◆ Supplied entries ◆
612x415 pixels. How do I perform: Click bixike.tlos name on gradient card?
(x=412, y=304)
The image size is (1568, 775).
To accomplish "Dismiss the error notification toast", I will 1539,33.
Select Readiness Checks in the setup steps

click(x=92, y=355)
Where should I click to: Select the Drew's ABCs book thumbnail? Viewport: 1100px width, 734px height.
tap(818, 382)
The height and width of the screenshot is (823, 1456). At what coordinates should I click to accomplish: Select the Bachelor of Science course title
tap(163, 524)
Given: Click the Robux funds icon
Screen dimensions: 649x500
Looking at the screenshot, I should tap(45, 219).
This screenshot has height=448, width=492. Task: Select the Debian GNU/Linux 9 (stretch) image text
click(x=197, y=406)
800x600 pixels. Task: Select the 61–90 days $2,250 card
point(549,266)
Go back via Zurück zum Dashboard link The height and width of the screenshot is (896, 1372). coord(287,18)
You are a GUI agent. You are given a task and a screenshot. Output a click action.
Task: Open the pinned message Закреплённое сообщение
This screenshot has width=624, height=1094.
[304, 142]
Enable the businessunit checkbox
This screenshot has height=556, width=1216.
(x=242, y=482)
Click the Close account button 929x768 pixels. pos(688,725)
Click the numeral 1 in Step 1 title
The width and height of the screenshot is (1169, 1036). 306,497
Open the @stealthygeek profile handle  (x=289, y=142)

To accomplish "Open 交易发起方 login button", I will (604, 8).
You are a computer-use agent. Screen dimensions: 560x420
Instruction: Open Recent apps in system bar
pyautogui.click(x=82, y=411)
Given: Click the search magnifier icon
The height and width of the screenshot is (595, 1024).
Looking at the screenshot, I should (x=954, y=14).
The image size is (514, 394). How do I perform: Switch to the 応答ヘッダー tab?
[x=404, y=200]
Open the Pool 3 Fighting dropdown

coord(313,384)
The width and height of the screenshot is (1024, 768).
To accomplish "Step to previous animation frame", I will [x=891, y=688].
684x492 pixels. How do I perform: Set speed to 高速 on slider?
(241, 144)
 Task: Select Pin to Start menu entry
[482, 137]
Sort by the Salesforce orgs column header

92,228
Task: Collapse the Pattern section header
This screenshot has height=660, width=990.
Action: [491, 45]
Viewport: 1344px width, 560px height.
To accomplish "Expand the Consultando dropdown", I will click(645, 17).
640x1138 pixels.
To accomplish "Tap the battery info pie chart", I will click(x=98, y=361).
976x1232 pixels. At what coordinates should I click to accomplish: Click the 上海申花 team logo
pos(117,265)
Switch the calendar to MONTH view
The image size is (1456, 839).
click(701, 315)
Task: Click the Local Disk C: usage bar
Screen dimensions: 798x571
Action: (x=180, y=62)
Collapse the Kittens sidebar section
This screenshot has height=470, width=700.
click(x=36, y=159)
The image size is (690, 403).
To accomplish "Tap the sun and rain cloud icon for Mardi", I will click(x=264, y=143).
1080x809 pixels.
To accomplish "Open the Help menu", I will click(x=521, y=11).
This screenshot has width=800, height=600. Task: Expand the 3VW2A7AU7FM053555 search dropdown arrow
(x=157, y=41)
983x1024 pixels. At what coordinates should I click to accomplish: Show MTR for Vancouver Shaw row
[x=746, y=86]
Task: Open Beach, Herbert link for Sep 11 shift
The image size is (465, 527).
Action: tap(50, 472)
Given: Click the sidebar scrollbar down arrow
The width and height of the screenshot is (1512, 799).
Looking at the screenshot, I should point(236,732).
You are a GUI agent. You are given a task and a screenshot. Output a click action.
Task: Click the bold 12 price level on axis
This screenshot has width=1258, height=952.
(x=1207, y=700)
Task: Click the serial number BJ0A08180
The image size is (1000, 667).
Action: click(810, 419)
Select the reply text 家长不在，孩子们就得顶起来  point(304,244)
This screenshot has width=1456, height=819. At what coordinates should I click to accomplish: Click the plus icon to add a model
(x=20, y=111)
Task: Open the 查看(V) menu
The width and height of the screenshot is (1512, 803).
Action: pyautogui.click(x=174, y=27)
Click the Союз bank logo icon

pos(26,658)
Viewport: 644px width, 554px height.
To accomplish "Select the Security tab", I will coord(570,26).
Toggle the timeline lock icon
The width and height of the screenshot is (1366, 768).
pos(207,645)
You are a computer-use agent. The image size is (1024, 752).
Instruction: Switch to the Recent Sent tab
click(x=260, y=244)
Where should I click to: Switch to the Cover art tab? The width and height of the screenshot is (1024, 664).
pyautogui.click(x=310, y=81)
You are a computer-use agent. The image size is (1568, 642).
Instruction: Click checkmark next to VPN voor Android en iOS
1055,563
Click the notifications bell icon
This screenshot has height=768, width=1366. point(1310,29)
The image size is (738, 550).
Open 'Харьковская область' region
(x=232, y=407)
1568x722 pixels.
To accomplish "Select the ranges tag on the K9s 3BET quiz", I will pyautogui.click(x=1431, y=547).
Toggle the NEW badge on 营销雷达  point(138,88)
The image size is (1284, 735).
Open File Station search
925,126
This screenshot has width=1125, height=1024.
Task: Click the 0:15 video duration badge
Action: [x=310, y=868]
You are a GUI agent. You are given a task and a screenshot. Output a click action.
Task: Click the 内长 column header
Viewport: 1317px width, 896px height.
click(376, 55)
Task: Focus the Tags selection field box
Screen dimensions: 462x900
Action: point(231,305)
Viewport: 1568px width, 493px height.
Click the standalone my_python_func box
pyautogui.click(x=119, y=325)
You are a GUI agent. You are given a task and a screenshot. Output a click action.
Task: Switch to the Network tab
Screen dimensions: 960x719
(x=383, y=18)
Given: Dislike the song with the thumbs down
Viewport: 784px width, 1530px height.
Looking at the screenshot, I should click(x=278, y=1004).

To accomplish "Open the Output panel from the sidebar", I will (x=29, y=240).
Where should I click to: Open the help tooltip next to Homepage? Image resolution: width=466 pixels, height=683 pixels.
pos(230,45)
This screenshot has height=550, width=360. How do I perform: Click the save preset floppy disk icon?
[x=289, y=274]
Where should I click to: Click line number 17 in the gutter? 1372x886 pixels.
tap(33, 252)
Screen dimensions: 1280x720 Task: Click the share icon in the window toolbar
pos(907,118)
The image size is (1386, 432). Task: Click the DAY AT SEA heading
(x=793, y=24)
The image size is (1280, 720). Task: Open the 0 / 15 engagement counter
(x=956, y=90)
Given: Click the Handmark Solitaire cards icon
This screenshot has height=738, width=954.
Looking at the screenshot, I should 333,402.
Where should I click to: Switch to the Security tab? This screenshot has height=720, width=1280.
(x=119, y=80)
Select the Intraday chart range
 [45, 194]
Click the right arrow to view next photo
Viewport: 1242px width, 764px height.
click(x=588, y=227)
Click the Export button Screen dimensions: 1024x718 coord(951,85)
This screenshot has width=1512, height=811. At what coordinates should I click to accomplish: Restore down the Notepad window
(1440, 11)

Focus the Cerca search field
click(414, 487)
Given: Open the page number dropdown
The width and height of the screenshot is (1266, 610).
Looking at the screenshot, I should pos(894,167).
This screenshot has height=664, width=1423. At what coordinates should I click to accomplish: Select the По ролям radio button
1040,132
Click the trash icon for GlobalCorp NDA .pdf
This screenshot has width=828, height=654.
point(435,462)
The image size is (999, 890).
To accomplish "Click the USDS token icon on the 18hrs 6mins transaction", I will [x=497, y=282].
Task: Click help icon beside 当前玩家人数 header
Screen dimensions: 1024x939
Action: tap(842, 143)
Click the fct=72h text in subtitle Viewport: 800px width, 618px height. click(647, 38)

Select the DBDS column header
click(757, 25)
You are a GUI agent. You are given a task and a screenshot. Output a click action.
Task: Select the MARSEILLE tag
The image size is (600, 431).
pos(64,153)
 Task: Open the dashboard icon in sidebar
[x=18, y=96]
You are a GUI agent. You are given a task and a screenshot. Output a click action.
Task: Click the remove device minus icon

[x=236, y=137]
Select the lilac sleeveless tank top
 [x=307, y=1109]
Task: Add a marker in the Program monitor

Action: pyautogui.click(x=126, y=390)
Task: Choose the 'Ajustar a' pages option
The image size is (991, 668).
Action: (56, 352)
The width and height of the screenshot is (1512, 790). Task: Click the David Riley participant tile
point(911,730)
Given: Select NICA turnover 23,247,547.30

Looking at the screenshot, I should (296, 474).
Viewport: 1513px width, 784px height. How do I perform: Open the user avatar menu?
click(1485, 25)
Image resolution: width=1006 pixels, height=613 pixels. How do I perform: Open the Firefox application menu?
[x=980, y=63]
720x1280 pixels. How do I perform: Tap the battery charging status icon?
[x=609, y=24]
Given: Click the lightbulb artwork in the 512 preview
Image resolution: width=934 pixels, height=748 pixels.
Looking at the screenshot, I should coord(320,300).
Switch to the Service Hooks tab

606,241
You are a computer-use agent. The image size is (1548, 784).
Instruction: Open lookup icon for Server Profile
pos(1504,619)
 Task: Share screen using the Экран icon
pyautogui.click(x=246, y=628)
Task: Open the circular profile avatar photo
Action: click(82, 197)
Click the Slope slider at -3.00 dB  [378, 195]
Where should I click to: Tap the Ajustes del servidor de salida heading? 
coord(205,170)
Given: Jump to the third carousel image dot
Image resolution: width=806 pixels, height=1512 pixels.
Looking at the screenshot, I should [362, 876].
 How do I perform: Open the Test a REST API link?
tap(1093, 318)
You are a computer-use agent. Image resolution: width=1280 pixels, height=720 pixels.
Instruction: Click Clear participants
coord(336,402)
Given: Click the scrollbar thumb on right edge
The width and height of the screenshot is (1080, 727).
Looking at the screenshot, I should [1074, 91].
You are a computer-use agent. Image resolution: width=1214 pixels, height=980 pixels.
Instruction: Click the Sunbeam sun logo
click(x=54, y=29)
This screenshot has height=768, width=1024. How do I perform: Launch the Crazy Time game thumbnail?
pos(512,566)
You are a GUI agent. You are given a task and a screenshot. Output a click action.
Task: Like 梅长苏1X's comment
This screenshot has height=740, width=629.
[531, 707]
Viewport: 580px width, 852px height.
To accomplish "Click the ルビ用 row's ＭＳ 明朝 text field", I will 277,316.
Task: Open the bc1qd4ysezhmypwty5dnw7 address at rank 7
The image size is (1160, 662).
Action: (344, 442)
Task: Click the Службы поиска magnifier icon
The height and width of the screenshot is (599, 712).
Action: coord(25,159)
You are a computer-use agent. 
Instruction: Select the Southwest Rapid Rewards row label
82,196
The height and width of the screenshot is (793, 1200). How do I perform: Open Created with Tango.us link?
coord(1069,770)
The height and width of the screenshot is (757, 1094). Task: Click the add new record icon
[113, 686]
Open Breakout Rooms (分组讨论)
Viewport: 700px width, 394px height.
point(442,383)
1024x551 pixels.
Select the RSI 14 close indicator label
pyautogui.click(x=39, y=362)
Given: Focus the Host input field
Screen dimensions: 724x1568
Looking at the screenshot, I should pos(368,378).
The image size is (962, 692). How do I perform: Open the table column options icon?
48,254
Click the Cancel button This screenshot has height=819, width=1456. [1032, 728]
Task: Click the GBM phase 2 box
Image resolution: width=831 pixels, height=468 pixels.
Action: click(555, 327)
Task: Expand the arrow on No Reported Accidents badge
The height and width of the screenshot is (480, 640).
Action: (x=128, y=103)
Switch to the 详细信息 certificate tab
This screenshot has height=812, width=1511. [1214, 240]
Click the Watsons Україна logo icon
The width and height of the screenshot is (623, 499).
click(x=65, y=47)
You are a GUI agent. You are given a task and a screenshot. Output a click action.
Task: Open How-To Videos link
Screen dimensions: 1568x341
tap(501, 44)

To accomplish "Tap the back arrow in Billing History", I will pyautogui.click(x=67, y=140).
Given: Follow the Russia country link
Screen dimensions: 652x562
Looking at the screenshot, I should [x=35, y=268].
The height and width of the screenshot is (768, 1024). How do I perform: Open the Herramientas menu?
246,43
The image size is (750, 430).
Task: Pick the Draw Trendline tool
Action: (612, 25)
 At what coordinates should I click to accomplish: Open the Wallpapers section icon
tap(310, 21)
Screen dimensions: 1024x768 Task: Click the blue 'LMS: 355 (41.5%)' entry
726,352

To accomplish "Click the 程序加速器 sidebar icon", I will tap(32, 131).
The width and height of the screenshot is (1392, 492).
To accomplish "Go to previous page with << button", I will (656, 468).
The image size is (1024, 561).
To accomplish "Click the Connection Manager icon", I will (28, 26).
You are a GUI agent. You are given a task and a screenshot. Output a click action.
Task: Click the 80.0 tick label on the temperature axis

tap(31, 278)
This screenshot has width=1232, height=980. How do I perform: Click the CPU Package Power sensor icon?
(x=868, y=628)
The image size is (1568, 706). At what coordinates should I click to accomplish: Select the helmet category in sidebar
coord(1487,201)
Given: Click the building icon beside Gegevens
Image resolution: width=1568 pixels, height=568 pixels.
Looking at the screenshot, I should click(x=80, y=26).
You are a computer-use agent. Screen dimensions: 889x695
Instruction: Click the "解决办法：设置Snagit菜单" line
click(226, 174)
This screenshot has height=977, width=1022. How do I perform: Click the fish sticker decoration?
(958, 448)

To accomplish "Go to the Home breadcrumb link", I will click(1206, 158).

◆ Task goal ◆
Among the lines of the records, copy out each one that contains the word "back".

◆ Response below ◆
Go back via Zurück zum Dashboard link The height and width of the screenshot is (896, 1372). coord(287,18)
To accomplish "Tap the back arrow in Billing History", I will pyautogui.click(x=67, y=140).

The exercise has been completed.